McGuireWoods Richmond partner Jackie Stone is a champion for diversity and inclusion and a peerless mentor. As a D&I advocate in the legal profession for decades, she promotes increased representation of lawyers of color, women and LGBTQ lawyers as a key component to delivering exceptional client service. She created and chaired the firm’s D&I Committee and was instrumental in developing family leave and flex-time initiatives.
Stone’s contributions also make a difference in local communities. For years, she has worked with, and is a board member of, Just the Beginning – A Pipeline Organization, which develops pipeline programs to inspire and foster careers in the law among students of color and other underrepresented groups.
The long-term mission of Just the Beginning is to build a legal environment that includes minorities in legal positions that reflect the diverse population. “It’s important for the judiciary and the legal representatives to be more reflective of the people who are going through the system,” Stone explained. “The way to do that is to get more diversity in law schools and law firms and create that whole pipeline process.”

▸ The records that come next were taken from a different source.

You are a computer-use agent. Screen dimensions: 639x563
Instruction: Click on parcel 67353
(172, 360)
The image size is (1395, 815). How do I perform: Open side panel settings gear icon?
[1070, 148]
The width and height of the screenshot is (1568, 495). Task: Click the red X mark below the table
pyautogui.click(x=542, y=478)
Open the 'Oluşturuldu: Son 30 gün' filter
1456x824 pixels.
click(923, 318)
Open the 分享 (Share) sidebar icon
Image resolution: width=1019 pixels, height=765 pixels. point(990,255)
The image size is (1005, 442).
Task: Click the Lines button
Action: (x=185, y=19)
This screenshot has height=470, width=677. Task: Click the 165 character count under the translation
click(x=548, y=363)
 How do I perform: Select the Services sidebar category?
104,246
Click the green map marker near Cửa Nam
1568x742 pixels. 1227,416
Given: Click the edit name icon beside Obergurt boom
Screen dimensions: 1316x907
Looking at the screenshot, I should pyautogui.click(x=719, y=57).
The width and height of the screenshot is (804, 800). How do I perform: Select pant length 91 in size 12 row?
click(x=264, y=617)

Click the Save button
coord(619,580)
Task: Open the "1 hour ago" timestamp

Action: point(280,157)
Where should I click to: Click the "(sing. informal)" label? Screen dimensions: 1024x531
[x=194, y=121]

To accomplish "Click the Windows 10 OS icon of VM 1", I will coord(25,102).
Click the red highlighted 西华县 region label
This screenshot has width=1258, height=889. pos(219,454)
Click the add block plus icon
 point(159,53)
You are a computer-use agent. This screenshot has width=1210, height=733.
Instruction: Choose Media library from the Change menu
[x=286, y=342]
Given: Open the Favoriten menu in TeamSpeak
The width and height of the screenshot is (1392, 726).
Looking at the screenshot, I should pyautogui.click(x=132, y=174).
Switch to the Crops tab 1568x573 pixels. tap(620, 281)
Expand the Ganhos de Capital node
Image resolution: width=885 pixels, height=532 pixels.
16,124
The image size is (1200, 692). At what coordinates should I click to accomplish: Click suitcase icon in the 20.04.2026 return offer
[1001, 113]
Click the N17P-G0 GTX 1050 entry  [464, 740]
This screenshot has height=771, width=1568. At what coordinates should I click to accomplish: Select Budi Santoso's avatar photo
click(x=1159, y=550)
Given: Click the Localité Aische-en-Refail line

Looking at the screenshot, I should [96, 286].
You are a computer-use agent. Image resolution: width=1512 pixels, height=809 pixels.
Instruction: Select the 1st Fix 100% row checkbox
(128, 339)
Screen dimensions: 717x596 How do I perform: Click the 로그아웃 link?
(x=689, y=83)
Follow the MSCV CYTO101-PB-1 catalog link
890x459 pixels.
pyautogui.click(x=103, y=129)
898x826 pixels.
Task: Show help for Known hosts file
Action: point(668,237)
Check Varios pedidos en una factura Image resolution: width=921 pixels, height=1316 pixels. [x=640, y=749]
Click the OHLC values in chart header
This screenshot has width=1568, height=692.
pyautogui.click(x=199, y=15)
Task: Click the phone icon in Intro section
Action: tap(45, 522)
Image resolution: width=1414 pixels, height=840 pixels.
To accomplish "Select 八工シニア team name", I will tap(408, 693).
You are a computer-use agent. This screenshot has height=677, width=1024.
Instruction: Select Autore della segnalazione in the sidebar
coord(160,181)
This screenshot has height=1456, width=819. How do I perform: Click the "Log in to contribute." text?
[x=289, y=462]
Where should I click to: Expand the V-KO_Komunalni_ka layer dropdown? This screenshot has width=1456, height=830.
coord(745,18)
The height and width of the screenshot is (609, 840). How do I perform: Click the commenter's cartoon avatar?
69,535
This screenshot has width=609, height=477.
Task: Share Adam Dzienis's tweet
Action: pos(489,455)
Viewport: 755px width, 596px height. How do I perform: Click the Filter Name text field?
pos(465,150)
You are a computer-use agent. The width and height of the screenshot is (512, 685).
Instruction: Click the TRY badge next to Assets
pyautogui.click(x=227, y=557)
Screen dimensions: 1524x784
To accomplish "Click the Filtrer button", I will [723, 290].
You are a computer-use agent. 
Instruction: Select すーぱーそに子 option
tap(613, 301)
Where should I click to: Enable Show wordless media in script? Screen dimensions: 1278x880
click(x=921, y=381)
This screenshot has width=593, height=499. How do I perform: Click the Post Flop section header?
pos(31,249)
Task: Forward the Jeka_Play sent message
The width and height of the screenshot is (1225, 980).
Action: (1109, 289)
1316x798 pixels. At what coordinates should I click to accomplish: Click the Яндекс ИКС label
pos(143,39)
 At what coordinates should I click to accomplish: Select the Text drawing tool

Just the Beginning provides a range of resources and development for students — from middle school to law school — to build a foundation of skills needed for successful careers in the legal field. One of the organization’s most successful initiatives is the Share the Wealth Judicial Law Clerk Program, a referral program run by federal judges that provides law students and graduates opportunities to interview with multiple judges at one time for federal judicial clerkships. Many of the law students who have benefited from this program have gone on to work at McGuireWoods.
McGuireWoods Jacksonville partner and pro bono coordinator Chris Thanner has left an indelible imprint on his community through his work with the Sulzbacher Center, Northeast Florida’s largest provider of comprehensive services for homeless men, women and children.
Thanner led a team providing pro bono real estate counsel to assist the center in building Sulzbacher Village, a new community for disadvantaged women and families in Jacksonville. The Village, which opened in May 2018, houses 350 family members and provides free health services to residents of the Village and members of the surrounding community. Under Thanner’s leadership, the McGuireWoods team formed new entities and arranged public financing under a complex tax credit structure, among other initiatives.
Thanner credits those who assist with the day-to-day operations of the center for its success. “The people involved with the Sulzbacher Center are wholly invested in helping the community and they have made significant headway over the years serving the homeless population in Jacksonville,” he said.
“Serving folks who, through no particular fault of their own, have found themselves in dire circumstances is heartening to see,” he said. “The Village serves an important purpose by helping people to get the ground back underneath them and stabilize their lives.”